Un interno del Complejo V de Senillosa logró que se le entregara un colchón nuevo tras presentar un reclamo por las condiciones de su detención. El preso expresó su malestar por un ataque de chinches, que atribuyó al colchón viejo que le habían proporcionado, así como la falta de ropa de abrigo para enfrentar las bajas temperaturas. Su defensora oficial lo asistió en la elaboración de un habeas corpus relacionado con estas condiciones.
La Dirección Administrativa del complejo atendió su queja y, la semana pasada, le entregó un nuevo colchón y ropa de cama. A pesar de esta solución, el interno también solicitó un posible traslado a una cárcel federal más cercana a su familia, que reside en el conurbano bonaerense.

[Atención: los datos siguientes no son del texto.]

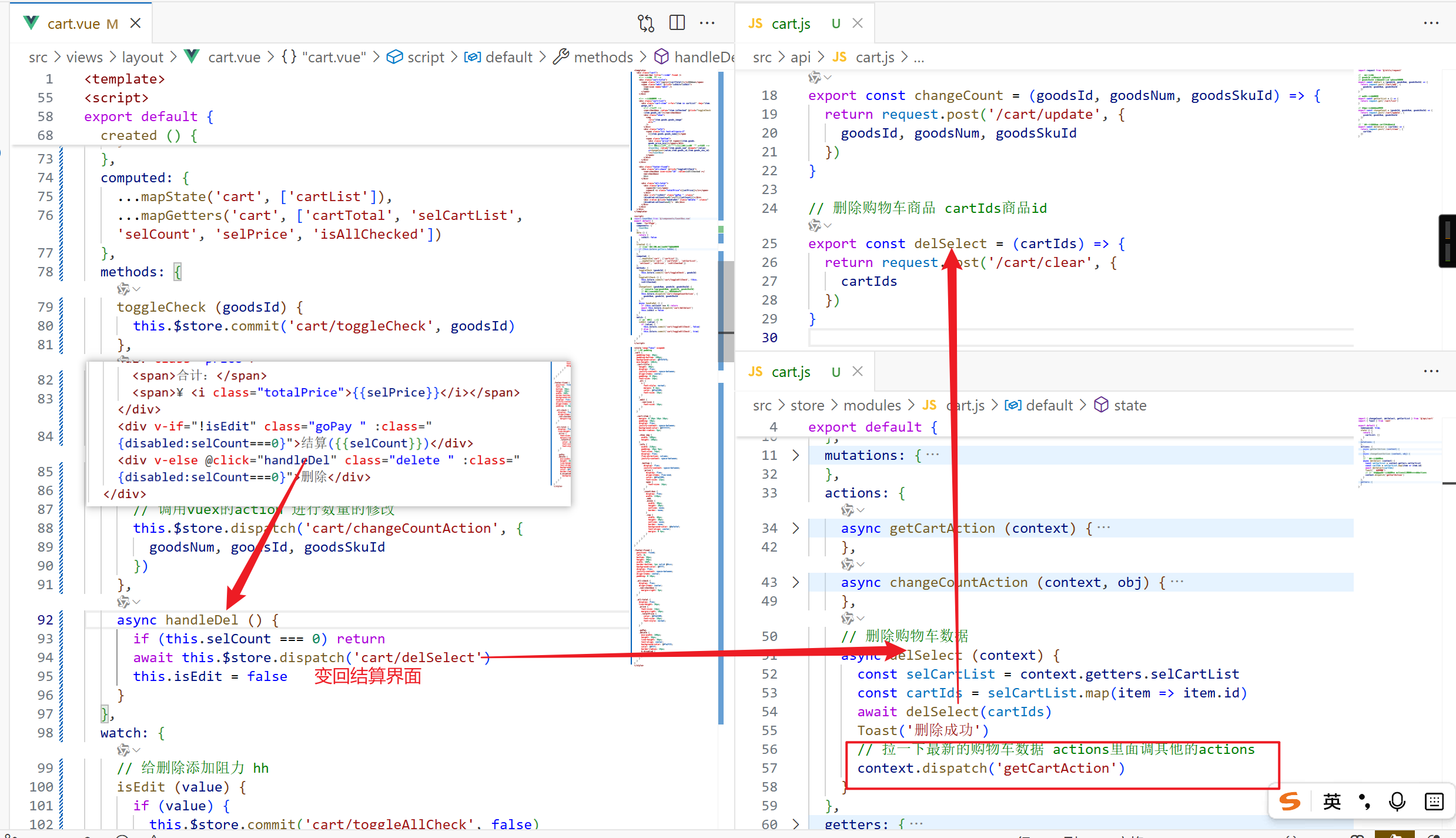Expand the folded mutations block

tap(796, 455)
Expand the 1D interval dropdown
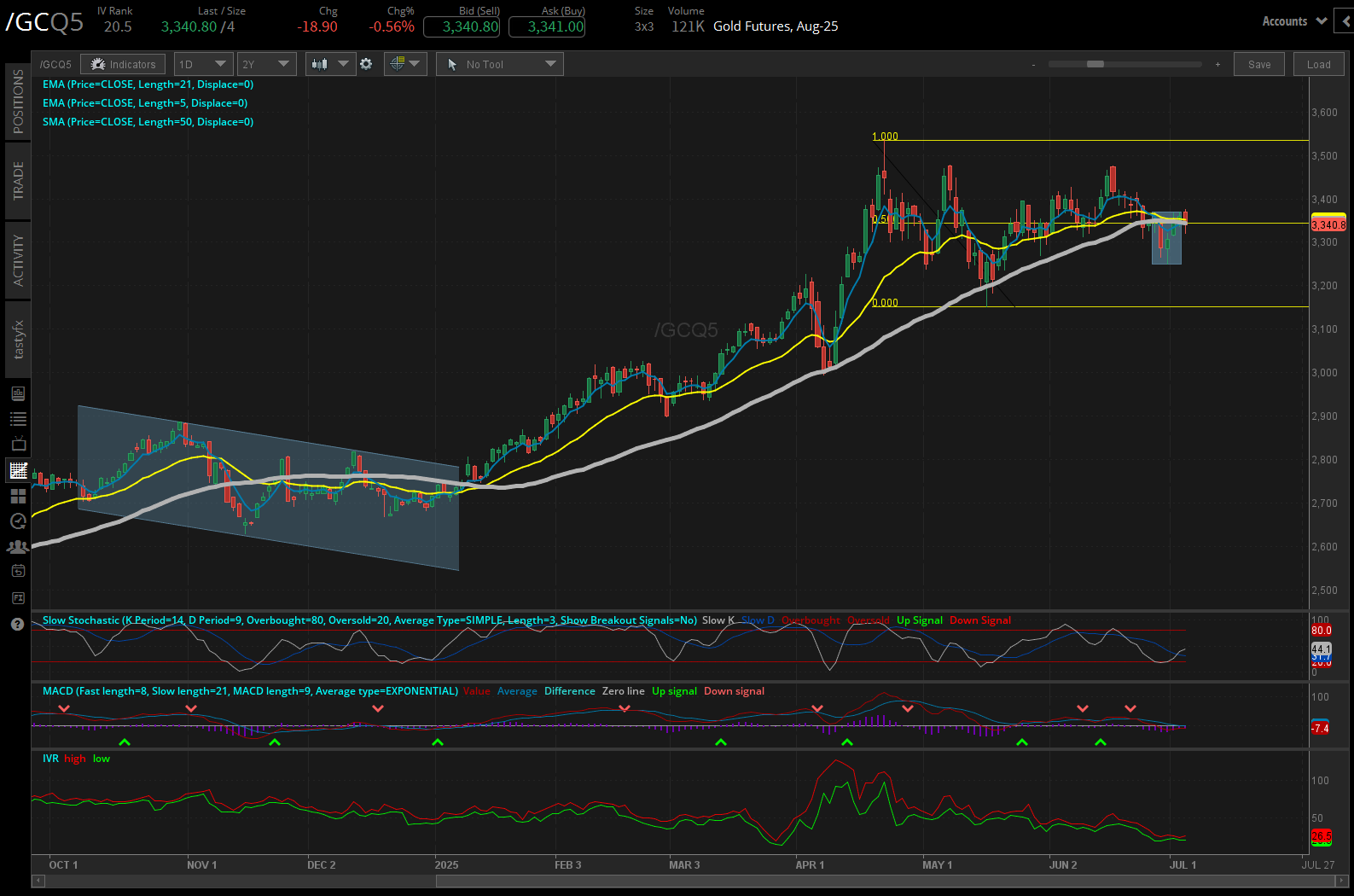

La Cámara Federal de General Roca está revisando el habeas corpus presentado, y los jueces señalaron que la decisión sobre el traslado dependerá del juzgado de Ejecución correspondiente. El hombre, originario de Zapala, expresó su deseo de permanecer en Viedma, mostrando descontento con su situación actual en Senillosa.
Los habeas corpus se presentan con frecuencia ante la justicia federal, y aunque algunos son justificados, otros generan controversia, como el caso del año pasado donde se rechazó un pedido para permitir el ingreso de una PlayStation a un interno en la Unidad 5 de Roca.